MTG is an integrated and diversified TV operator with a strong content arm and digital focus. It operates in 131 countries and reaches over 150 million people. MTG has a successful track record of profitable growth over the past 10 years. It plans to continue its growth strategy through focus on content, digital expansion, and geographic expansion to shape the future of entertainment. As the largest content buyer, MTG is well positioned with popular content like TV shows, sports, and games.
MTG is a diversified TV operator with businesses in pay-TV, free-TV, and digital media. It generates revenue from advertising (44%) and subscriptions (47%). MTG operates across the Nordic region, emerging markets, and globally via content distribution. It has a strong content business and focus on digital platforms and expansion into new geographies. MTG has a successful track record of growth and aims to continue creating long term value through its content, digital, and geographic expansion strategies.

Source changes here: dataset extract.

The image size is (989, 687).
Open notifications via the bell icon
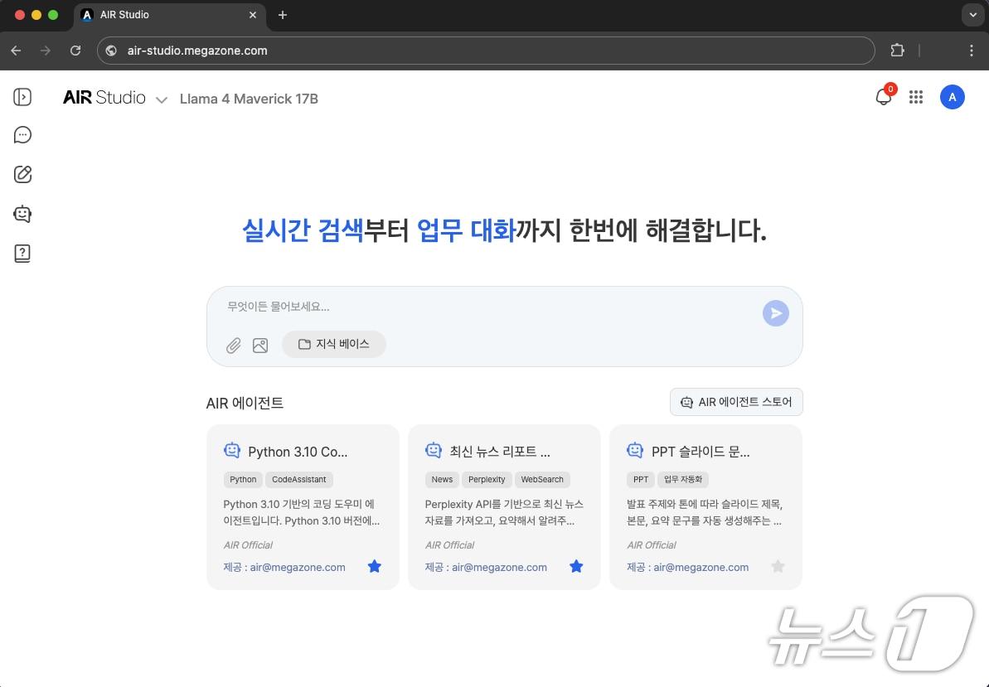882,97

MTGQ2 2014 FINANCIAL RESULTS
Sales were up 13% at constant FX rates and 3% on an organic basis. Operating profits increased despite investments, with higher growth and margins in the Nordic regions offsetting unfavorable FX impacts and last year's one-offs elsewhere. Nice, MTGx and Radio saw strong organic growth and profits. The quarter showed healthy top-line growth and margin expansion, though some markets faced challenges from declining ad sales and geopolitical factors.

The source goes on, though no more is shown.